Suleman is a pediatric chronic pain physician who founded the pediatric interventional pain management program at Johns Hopkins Children’s Center, and is also the medical director of the pediatric chronic pain rehabilitation program at the nearby Kennedy Krieger Institute. There are only a handful of programs in the country that treat chronic pain in children and adolescents.
“I love him,” Samantha says. “He gave me back my life.”
That first appointment, in February 2021 at Kennedy Krieger, was like nothing the Butlers had previously experienced. Instead of the usual 15 minutes with a doctor, Samantha and her mother spent the entire day meeting with a whole team, including Suleman, a physical therapist, a social worker, a behavioral psychologist and a psychiatrist.
“They changed everything for Samantha,” says Anne. “First, they really heard her. They validated her experience. Second, they said, ‘We know exactly what this is.’ And, third, they told her to start moving again, that it would take time, but that she would dance again and she would be OK.”
Suleman says that most children experiencing chronic pain with no apparent physical cause have developed a central nervous system hypersensitivity — usually the result of one or more injuries that caused acute pain.
“When the nervous system becomes hypersensitive, it is challenging and time consuming to reverse,” he says. “But we can definitely get young patients back to normal with proper treatment.”

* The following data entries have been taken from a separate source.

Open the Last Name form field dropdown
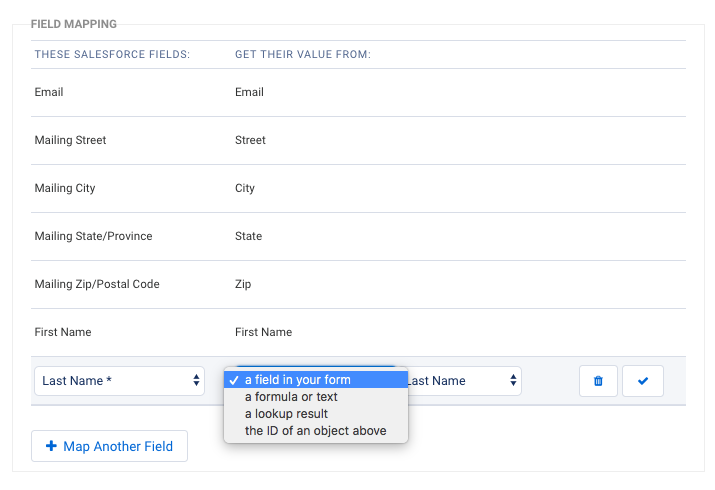(x=464, y=381)
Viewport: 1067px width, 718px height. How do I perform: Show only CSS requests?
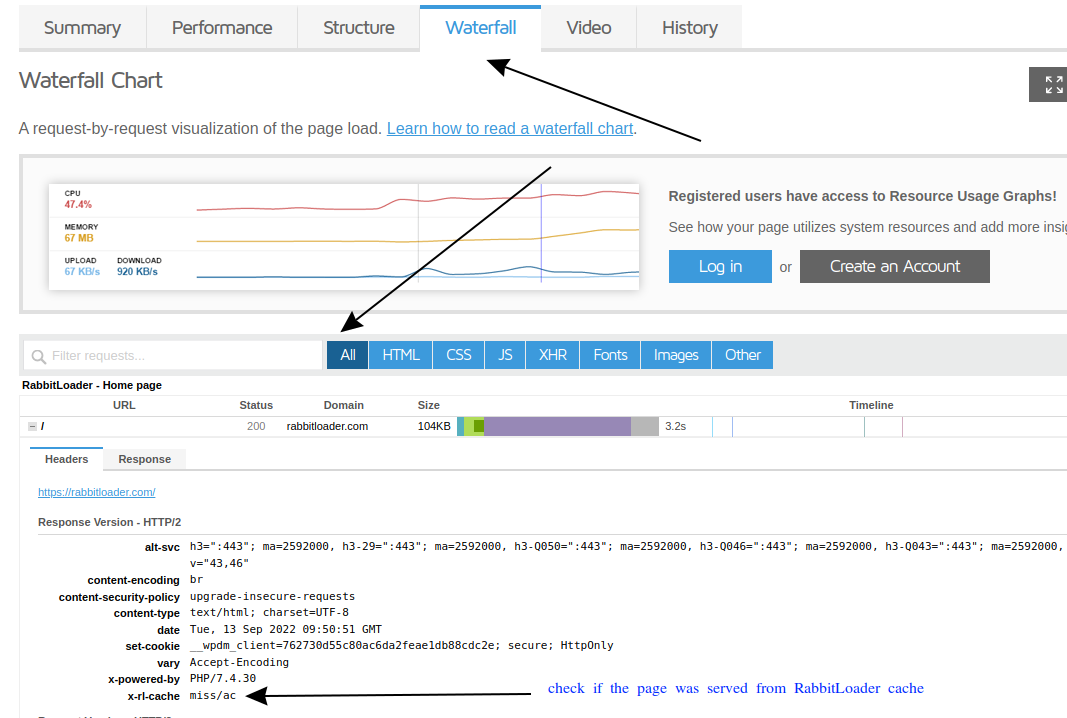(x=458, y=355)
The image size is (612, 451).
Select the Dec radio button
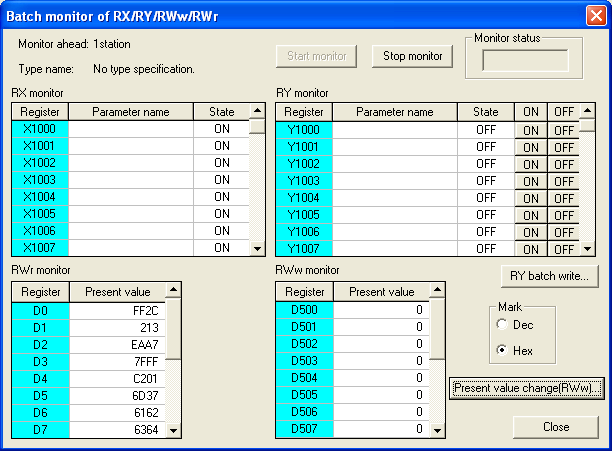(502, 325)
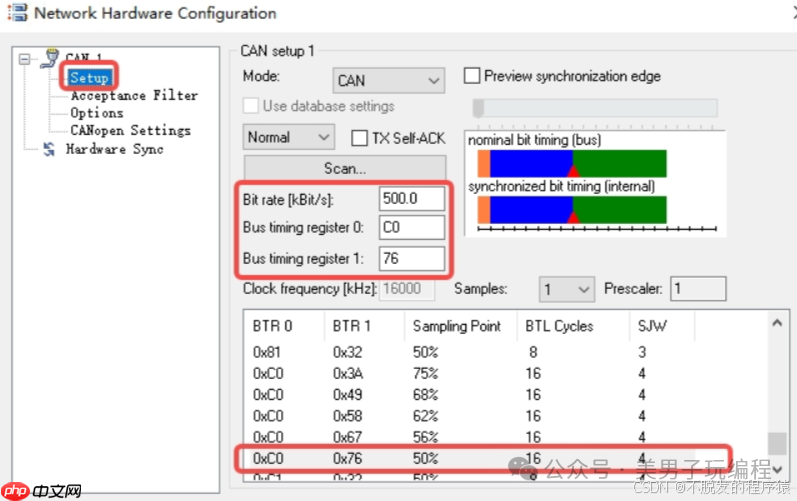Collapse the CAN 1 tree node
The image size is (797, 501).
[x=26, y=59]
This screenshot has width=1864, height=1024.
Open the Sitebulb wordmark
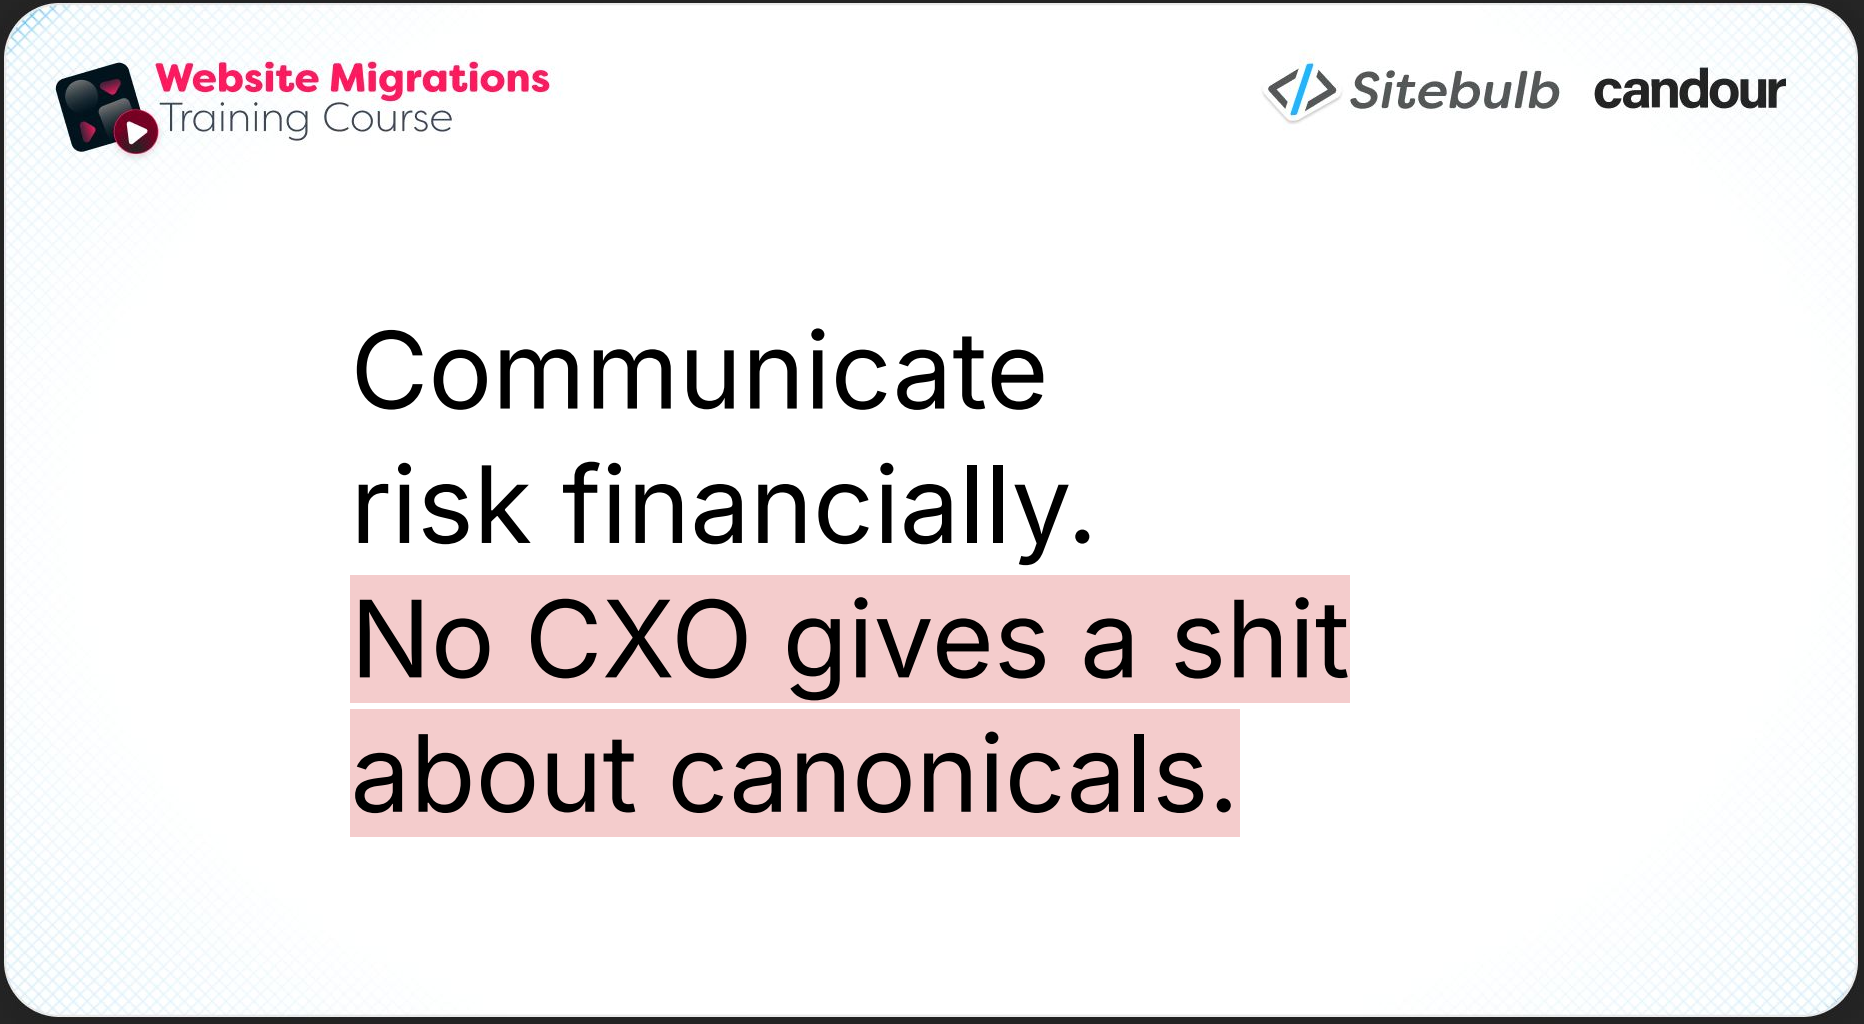point(1454,91)
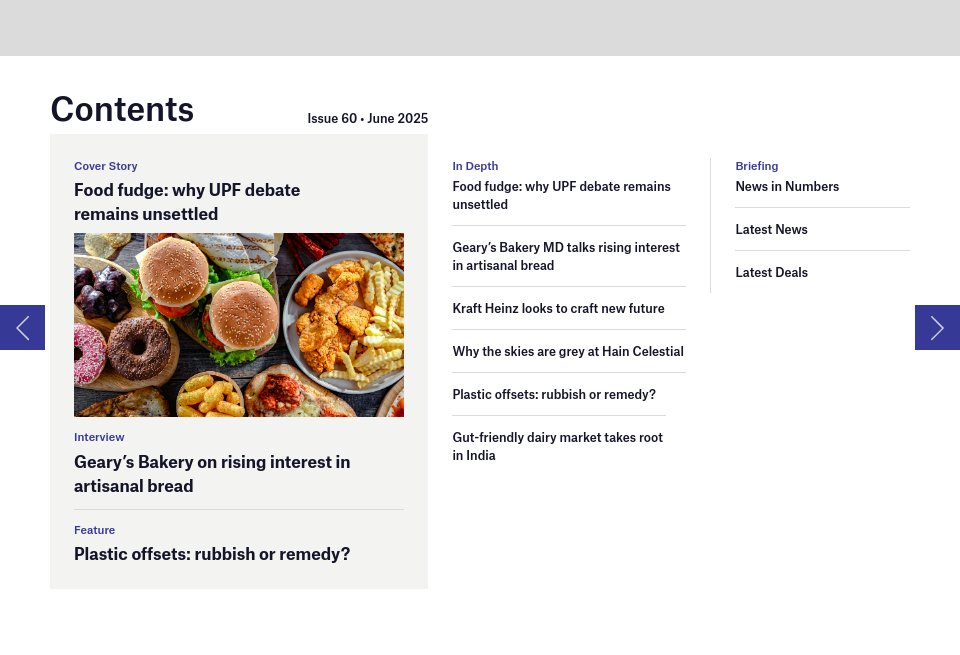The height and width of the screenshot is (655, 960).
Task: Click the Briefing section heading
Action: (x=756, y=166)
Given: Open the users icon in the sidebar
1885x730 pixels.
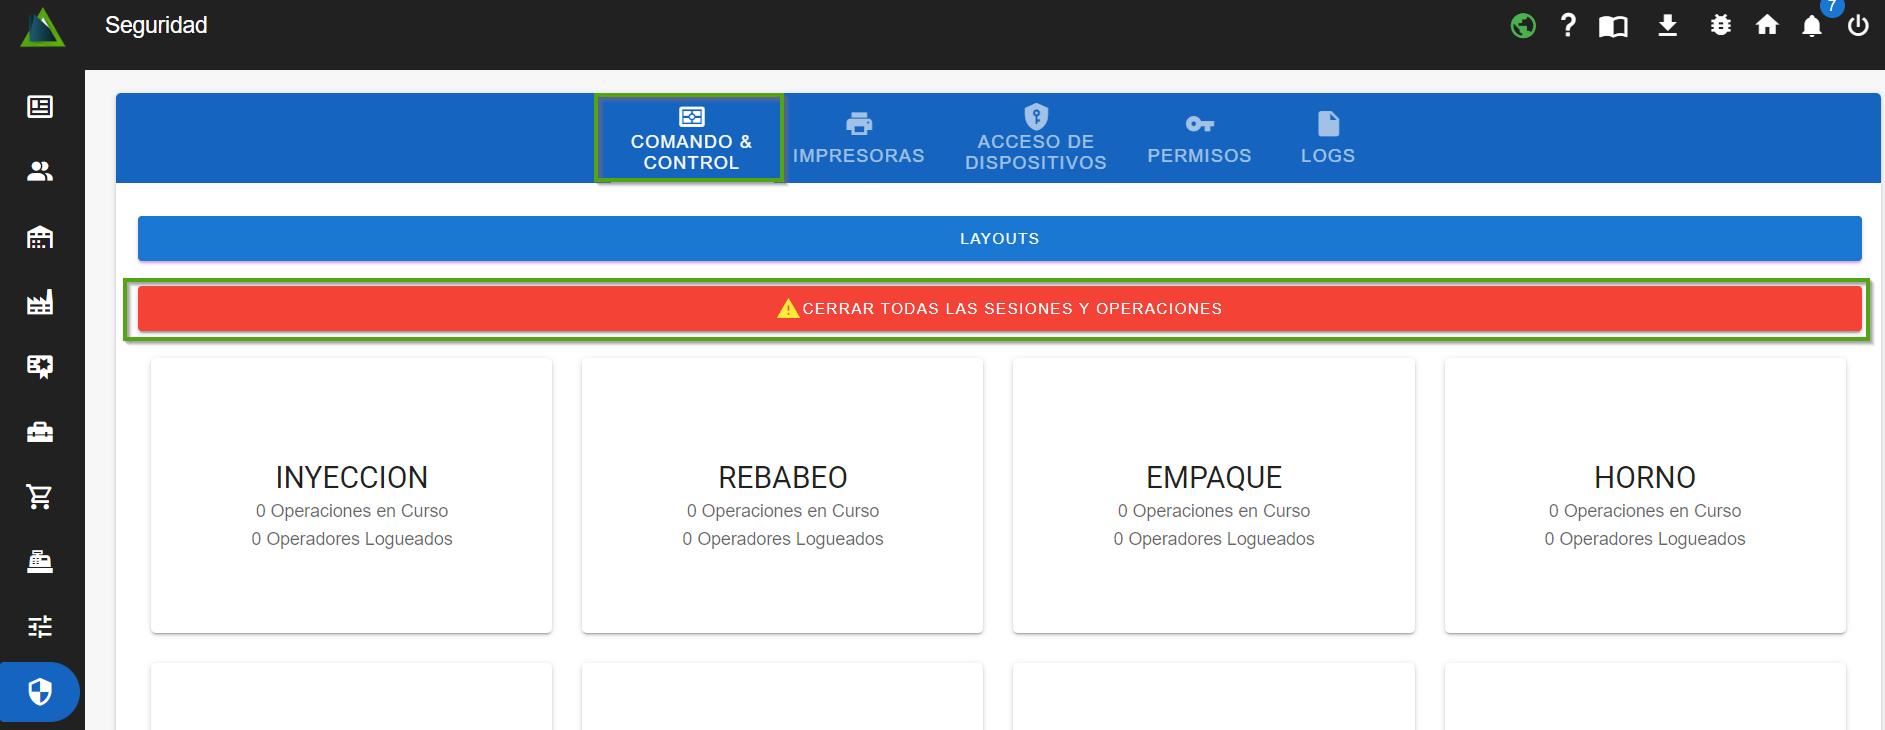Looking at the screenshot, I should 40,172.
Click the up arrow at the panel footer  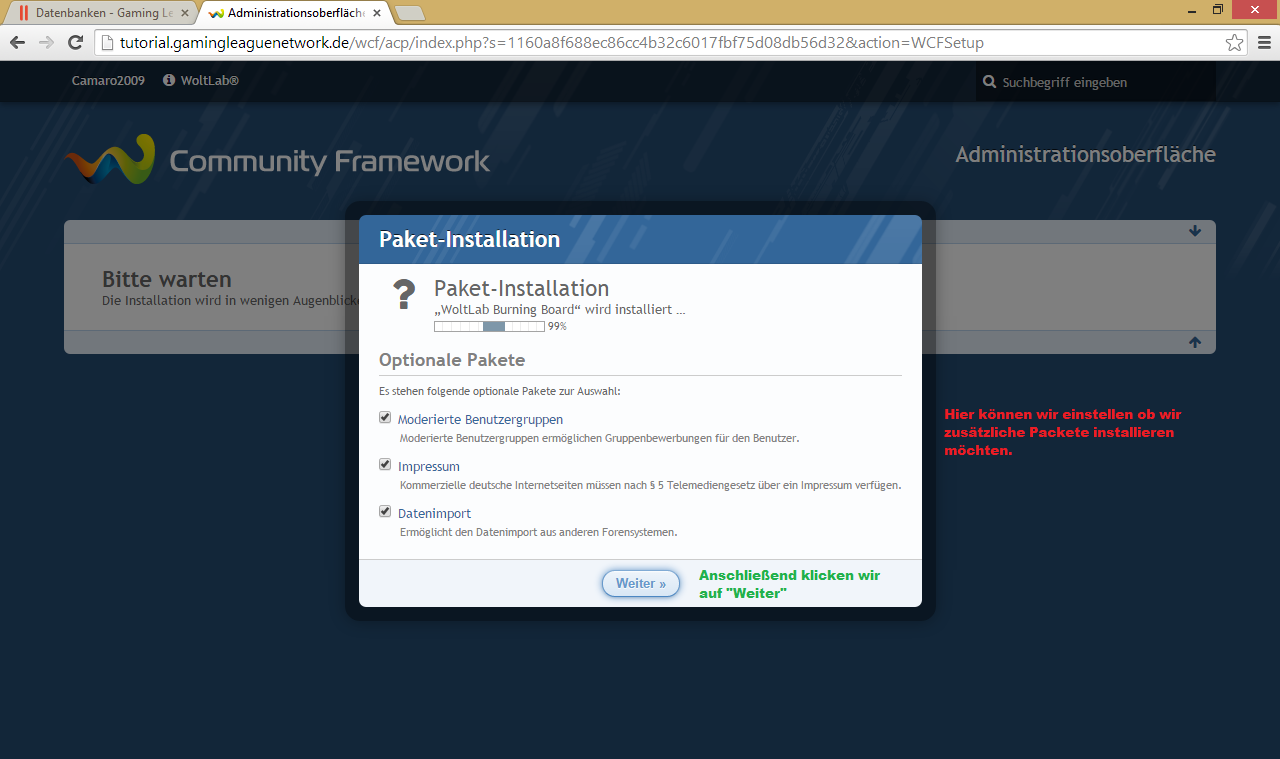pos(1195,342)
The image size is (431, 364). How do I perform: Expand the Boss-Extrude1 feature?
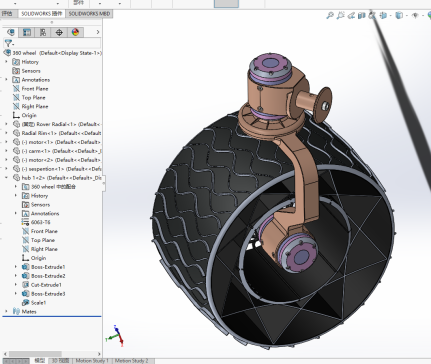(16, 267)
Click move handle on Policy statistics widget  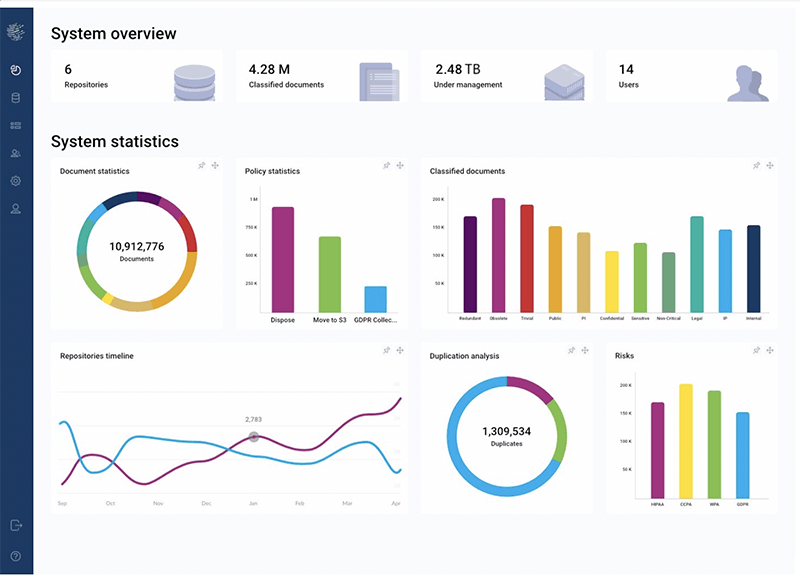pyautogui.click(x=400, y=165)
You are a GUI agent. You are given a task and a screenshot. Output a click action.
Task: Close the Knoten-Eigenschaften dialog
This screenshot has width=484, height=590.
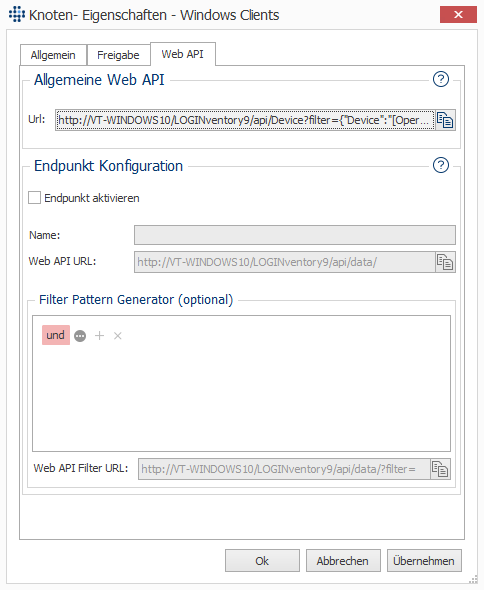pyautogui.click(x=458, y=15)
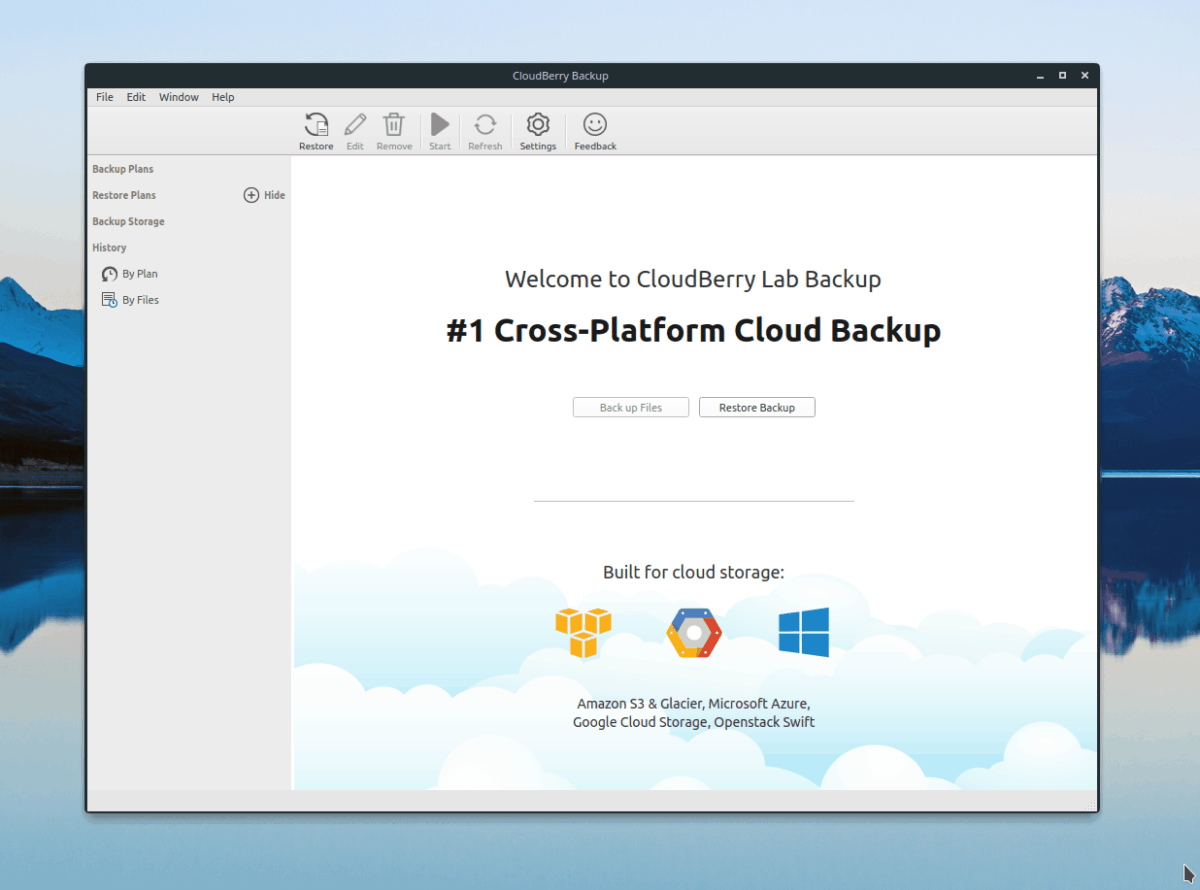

Treatment is a non-narcotic, multidisciplinary, three-tiered approach. The first tier, he says, is to address the pain itself by calming down the nervous system with oral medications, or, if necessary, injections — which he gives only under sedation using guided imagery “because these patients are so sensitive.” The second is to address any psychological or social issues that have arisen as a result of the pain or which might be contributing to the pain. And the third is restoring function, getting patients to move again.
“The psychology piece of it is so important,” says Anne Butler. “They know that for kids this age having chronic pain is super scary, and no one had ever said that to us before.”
Also, for the first time, the family had explanations that made sense. “They told us Samantha has joint hypermobility syndrome, which means her joints are super flexible, but also unstable, and the muscles around them have to be strengthened to protect them. And she was diagnosed with complex regional pain syndrome, or CRPS, which means her nervous system had become hypersensitized.”
So, Samantha was prescribed two non-narcotic pain medications to calm her nervous system, intensive physical therapy to strengthen supporting muscles around her joints, and psychological coaching to help her manage her anxiety about the pain and numbness. “I had been having a lot of panic attacks because of the pain,” Samantha says. “And they told us that makes the body release adrenaline, which makes the pain worse.”
Samantha was able to stop taking the pain medication after just a few months, and when she did experience pain or numbness, she learned to soothe herself by taking a moment to breathe and repeating to herself what the team had so confidently told her — “that I would be OK, that I should just keep moving.” Her mother noticed a big difference after just three weeks. “I saw her starting to move and do more,” Anne says. “She even, for the first time in her life, started playing lacrosse.”
But Samantha didn’t really start believing in her own progress until last summer, when she felt well enough to start dancing again. “I didn’t want to get my hopes up, but by the fall I knew it was real,” she says. For the first time in two years, she performed in a competition. The whole family, including her older brother, Nathan (“my biggest supporter”), tearfully watched her dance to a song her mother had often played for her as a baby, James Blunt’s “You’re Beautiful.” And the judges awarded her the highest possible score — a platinum — which had been her goal since she first started competing.
“Even if I hadn’t gotten the platinum, I would have been so proud,” Samantha says, “because I got up on the stage by myself and danced for the first time, in what felt like a very long time, without any pain at all.”